Queer Stories, Queer Futures
Jünglinge use film to reimagine the world from queer of colour perspectives. The German collective, founded by Paulina Lorenz and Faraz Shariat, won Best Queer Film at the 2020 Berlin Film Festival for Futur Drei. The film portrays life in a small German city through the fleeting queer loves and friendships of Parvis, an Iranian-German, and Amon and Banafshe, both Iranian refugees. Jünglinge talk to Tom Smith about their filmmaking and the futures we create when we tell queer stories.
Jünglinge is a film collective of mid-twenties artists raised in the hybrid cultures of post-migrant Germany. Jünglinge believes that young, European film needs to tell queer, diverse and, most of all, political stories about growing up and living together in our societies. Working on the edge of fiction and documentary storytelling, the collective indulges in an aggressive pop imagery that gives their stories a current look and feel.

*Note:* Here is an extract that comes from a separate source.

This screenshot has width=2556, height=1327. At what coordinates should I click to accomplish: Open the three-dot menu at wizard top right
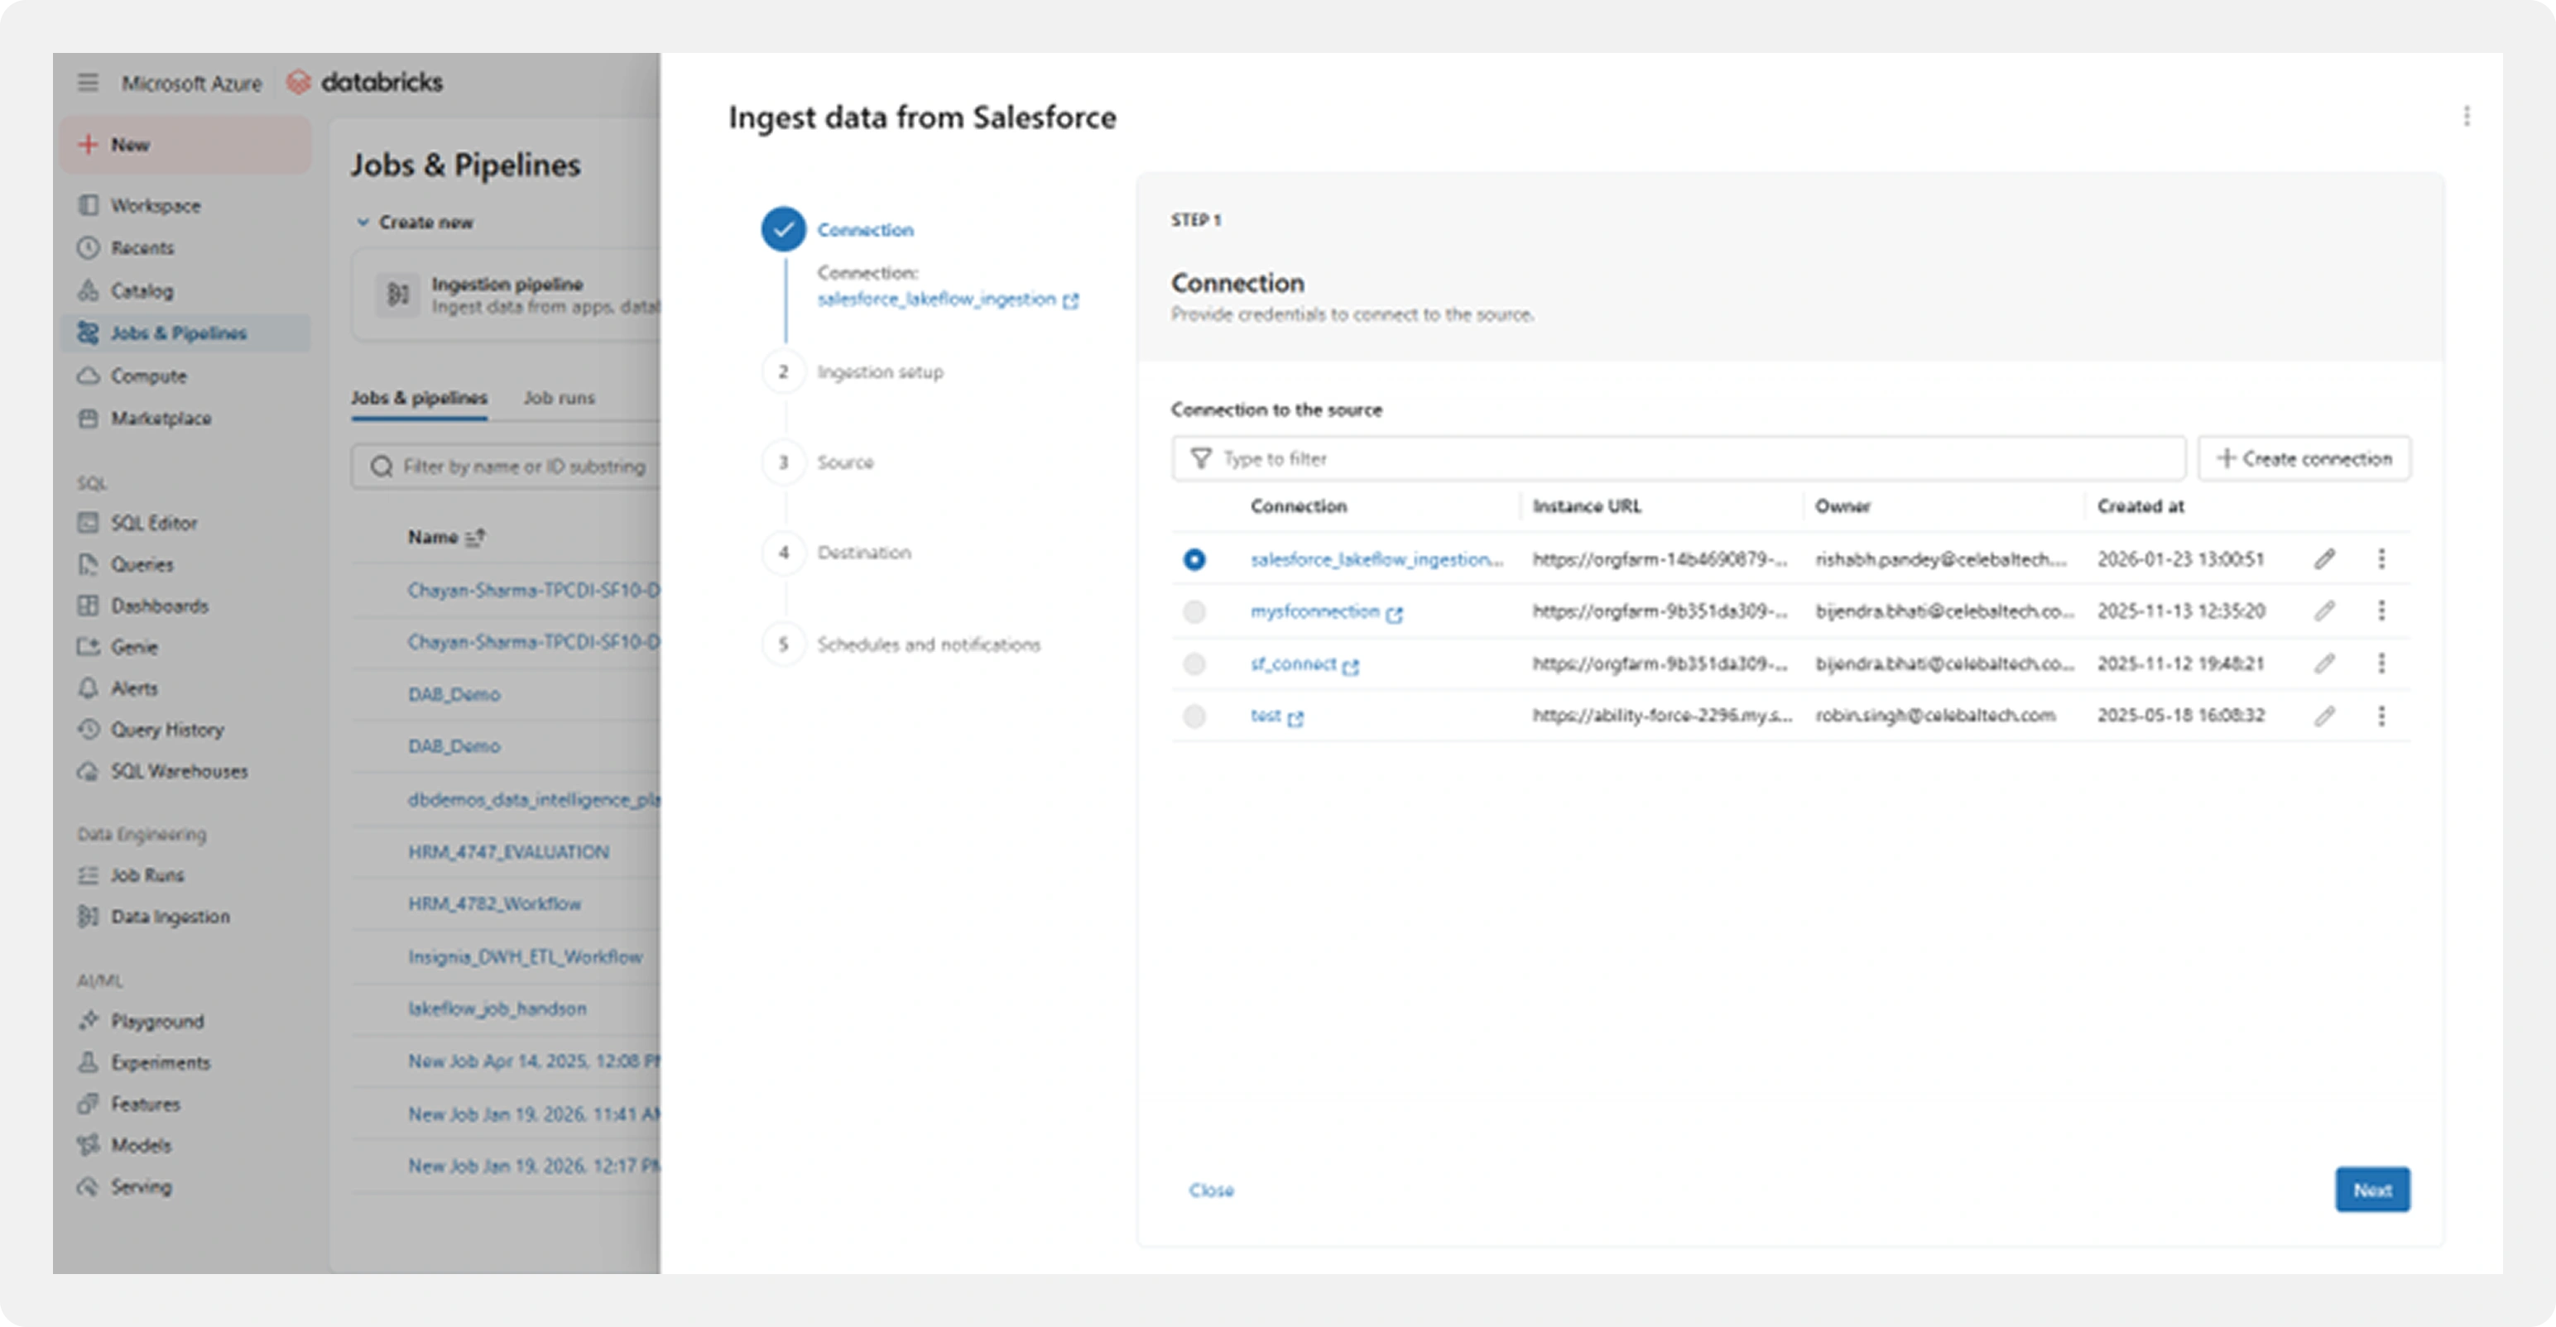[x=2468, y=117]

Futur Drei (No Hard Feelings) is a story about re-discovering one’s past and building a future together. Parvis, the son of exiled Iranians, copes with life in his small hometown by indulging himself with pop culture, Grindr dates, and raves. After being caught shoplifting, he is sentenced to community service at a refugee shelter where he meets siblings Banafshe and Amon, who have fled Iran.
As a romantic attraction between Parvis and Amon grows, the fragile relationship between the three is put to a test. They find and lose each other throughout a summer of fleeting youth, an intense first love and an attempt at a joint future, as well as the stark realisation that, in Germany, they are not equal.